Exactly as they appear, restate the lines of the material, from the first through the one containing "Screen dimensions: 1088x1004".

EXERCISE DATA below:

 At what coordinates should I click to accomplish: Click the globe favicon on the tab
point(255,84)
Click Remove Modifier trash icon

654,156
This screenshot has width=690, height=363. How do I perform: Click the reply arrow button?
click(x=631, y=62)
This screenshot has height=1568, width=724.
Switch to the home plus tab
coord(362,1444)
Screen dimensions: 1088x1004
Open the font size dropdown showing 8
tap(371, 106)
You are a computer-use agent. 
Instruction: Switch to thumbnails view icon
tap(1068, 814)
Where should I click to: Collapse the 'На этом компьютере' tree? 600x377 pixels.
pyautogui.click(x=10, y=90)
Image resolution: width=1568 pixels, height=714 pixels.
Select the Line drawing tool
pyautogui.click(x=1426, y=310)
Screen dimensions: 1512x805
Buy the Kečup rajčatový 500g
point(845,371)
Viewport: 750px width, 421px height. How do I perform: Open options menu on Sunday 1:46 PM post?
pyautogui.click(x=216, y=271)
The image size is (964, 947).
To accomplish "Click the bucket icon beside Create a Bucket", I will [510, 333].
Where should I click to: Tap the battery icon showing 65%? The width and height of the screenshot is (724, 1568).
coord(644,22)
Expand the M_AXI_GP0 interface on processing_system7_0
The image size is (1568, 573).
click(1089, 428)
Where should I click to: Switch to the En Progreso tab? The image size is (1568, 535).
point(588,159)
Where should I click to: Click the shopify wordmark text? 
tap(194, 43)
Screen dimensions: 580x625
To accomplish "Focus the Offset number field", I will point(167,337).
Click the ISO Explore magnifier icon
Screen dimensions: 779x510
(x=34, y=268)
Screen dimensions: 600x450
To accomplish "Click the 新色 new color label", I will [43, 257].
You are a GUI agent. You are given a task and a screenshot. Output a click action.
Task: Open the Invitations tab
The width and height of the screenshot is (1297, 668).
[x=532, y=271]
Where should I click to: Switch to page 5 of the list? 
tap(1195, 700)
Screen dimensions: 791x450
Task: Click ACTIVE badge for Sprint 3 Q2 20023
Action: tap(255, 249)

End of EXERCISE DATA.

__ANSWER SECTION__
 At what coordinates should I click to accomplish: Click the globe favicon on the tab
point(255,84)
Click Remove Modifier trash icon

654,156
This screenshot has width=690, height=363. How do I perform: Click the reply arrow button?
click(x=631, y=62)
This screenshot has height=1568, width=724.
Switch to the home plus tab
coord(362,1444)
Screen dimensions: 1088x1004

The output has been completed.